# Selected passage:
• • • • •

The Big Sick (2017) / Comedy-Romance

MPAA Rated: R for language including some sexual references
Running Time: 120 min.

Cast: Kumail Nanjiani, Zoe Kazan, Ray Romano, Holly Hunter, Zenobia Shroff, Anupam Kher, Kurt Braunohler, Bo Burnham, Aidy Bryant
Small role: David Alan Grier
Director: Michael Showalter
Screenplay: Emily V. Gordon, Kumail Nanjiani
Review published July 18, 2017

Kumail Nanjiani stars and co-scripts this romantic comedy about himself (more or less), a Pakistani immigrant to America turned stand-up comedian living in Chicago who ends up going out and then falling into a romantic relationship with a white, non-Muslim psychology graduate student named Emily (Kazan, In Your Eyes). Contrary to both of their desires to stay unattached, things are going remarkably well, though that is also part of the problem, as his very strict and traditional Pakistani family expect - no, require - Kumail to find a Pakistani woman to court and marry, which they are busy trying (and failing) to arrange, so he keeps his relationship with Emily on the sly.

Meanwhile, the young comedian must keep his head in the game to try to secure a spot in an important comedy festival that may kick-start his career in show business beyond local gigs.  Life gets even more complicated when it is discovered that Emily is suffering from an illness that has the doctors baffled, leaving Kumail and Emily's parents flying in from North Carolina to bond during the hospital visits, while also knowing that Kumail and Emily may not end up together, if, and when, the medical ordeal is over.

• • • • •

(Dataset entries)

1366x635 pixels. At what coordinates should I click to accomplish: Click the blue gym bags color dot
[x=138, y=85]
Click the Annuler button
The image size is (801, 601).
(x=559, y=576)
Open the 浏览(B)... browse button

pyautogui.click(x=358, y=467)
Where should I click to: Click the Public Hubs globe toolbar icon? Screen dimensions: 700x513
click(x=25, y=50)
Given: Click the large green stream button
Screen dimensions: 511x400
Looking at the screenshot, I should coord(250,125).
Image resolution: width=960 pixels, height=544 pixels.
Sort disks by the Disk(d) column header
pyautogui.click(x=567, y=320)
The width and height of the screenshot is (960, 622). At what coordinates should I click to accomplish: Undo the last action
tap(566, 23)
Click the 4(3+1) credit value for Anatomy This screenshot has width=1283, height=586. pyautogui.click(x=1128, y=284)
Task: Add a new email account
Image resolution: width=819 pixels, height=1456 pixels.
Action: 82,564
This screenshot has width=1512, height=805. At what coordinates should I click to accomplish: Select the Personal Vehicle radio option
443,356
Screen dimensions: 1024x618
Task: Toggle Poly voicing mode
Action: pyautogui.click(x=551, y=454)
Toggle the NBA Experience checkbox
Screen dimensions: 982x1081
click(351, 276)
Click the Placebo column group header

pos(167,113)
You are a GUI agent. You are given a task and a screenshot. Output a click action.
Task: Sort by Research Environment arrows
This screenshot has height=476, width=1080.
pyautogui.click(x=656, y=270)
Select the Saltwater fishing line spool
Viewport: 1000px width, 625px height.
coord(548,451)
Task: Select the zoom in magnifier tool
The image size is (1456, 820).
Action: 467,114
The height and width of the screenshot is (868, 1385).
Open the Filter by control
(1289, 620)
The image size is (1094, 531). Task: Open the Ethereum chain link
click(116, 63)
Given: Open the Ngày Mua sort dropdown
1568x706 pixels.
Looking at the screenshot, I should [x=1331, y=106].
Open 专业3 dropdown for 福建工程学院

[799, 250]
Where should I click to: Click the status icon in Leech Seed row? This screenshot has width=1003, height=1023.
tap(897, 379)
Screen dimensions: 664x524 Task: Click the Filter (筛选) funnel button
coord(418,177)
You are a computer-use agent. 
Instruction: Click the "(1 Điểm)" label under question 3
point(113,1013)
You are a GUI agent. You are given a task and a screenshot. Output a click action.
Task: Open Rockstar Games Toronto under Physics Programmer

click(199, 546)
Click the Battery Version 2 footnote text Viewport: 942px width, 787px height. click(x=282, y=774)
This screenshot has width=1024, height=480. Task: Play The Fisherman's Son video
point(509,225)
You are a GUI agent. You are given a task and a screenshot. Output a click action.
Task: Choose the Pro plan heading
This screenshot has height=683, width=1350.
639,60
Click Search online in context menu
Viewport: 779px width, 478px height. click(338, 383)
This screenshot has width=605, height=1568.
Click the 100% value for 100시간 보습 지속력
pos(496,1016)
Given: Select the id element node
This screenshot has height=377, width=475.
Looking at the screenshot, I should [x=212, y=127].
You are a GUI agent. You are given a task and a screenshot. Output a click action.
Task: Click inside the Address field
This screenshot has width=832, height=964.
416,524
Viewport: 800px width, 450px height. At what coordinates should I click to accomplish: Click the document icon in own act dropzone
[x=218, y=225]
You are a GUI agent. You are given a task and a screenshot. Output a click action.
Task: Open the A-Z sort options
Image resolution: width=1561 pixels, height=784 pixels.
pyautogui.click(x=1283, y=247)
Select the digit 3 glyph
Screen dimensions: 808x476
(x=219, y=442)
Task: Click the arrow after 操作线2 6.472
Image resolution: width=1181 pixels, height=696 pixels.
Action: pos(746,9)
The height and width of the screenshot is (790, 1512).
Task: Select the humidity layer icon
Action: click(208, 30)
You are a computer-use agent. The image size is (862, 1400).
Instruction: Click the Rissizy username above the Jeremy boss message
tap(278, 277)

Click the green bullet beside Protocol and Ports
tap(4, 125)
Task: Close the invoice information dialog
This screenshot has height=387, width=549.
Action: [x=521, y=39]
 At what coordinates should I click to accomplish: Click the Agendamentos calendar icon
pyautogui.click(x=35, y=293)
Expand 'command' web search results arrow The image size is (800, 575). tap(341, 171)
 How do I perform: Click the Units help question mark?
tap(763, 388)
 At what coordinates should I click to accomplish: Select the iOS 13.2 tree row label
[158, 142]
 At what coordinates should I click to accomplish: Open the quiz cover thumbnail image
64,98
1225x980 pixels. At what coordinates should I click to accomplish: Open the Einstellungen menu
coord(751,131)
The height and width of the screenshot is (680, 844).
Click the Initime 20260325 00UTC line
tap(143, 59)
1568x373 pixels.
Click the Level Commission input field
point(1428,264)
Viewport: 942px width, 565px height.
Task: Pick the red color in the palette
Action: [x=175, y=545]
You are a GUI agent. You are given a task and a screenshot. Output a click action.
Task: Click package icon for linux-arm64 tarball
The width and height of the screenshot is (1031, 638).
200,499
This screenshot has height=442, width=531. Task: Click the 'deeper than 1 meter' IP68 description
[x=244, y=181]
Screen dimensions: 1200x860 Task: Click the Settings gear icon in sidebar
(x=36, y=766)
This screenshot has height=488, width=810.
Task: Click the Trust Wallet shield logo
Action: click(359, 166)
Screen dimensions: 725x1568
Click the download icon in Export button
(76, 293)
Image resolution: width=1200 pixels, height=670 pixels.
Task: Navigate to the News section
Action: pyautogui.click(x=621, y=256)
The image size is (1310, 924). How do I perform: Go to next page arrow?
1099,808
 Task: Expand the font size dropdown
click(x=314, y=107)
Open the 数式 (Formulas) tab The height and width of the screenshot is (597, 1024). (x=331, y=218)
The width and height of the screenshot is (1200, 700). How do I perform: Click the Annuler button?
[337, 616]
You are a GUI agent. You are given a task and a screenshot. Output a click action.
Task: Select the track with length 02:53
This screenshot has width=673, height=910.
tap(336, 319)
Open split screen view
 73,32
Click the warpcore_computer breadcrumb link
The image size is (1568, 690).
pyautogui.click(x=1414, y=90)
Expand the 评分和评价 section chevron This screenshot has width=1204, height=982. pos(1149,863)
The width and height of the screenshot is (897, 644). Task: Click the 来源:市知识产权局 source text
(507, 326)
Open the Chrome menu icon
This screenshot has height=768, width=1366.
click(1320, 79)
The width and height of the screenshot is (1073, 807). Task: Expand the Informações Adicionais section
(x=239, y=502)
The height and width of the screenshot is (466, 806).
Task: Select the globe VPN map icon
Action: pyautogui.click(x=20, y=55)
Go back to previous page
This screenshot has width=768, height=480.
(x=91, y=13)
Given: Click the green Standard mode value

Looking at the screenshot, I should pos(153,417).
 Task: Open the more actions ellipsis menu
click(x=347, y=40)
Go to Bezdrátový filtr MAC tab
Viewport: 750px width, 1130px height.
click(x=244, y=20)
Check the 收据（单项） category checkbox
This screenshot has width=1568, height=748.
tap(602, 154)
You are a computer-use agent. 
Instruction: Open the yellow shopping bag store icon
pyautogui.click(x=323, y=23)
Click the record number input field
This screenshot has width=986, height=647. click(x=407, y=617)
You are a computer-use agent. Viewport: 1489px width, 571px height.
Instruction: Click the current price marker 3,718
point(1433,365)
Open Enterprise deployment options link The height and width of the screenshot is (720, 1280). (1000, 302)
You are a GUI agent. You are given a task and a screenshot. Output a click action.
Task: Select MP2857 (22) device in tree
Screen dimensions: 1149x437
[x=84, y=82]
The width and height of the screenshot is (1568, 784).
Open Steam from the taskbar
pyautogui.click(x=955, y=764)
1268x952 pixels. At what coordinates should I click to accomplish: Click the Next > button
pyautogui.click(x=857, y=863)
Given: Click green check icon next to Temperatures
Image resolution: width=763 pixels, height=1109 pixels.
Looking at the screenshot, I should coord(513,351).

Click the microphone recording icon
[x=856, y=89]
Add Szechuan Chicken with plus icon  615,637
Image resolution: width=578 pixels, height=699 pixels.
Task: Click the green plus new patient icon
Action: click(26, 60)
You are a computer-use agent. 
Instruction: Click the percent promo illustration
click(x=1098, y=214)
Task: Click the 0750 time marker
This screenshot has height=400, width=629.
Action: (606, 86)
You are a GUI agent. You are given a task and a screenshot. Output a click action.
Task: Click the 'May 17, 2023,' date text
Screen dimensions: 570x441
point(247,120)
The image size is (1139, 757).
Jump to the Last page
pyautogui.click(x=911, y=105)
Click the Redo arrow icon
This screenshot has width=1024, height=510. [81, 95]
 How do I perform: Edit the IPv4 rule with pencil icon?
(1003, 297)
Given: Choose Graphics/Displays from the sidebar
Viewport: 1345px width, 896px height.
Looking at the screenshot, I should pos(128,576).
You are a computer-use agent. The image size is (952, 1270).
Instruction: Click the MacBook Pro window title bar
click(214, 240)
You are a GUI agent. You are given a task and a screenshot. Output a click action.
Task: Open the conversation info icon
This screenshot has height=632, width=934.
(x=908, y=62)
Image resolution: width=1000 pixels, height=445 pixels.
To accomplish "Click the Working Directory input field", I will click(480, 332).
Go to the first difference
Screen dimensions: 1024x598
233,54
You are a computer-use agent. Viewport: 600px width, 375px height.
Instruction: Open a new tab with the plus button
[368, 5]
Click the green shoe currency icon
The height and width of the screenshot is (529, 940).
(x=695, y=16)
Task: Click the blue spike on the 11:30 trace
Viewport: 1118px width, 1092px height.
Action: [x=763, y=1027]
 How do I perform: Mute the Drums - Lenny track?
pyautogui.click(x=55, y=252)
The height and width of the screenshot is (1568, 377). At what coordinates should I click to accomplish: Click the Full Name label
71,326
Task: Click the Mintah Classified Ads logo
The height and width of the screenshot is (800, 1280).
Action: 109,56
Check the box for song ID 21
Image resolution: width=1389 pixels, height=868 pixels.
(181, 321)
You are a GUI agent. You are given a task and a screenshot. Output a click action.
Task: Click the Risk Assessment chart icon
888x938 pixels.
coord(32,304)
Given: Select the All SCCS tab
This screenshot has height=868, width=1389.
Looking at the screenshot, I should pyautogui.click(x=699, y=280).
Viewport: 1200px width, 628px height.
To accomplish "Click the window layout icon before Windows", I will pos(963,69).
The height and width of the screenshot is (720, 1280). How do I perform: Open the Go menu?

• • • • •

# Exercise:
Reproduce the passage of the review of The Big Sick between "Kumail Nanjiani stars" and "on the sly.", inclusive, substituting "Boston" for "Chicago".

# Exercise output:
Kumail Nanjiani stars and co-scripts this romantic comedy about himself (more or less), a Pakistani immigrant to America turned stand-up comedian living in Boston who ends up going out and then falling into a romantic relationship with a white, non-Muslim psychology graduate student named Emily (Kazan, In Your Eyes). Contrary to both of their desires to stay unattached, things are going remarkably well, though that is also part of the problem, as his very strict and traditional Pakistani family expect - no, require - Kumail to find a Pakistani woman to court and marry, which they are busy trying (and failing) to arrange, so he keeps his relationship with Emily on the sly.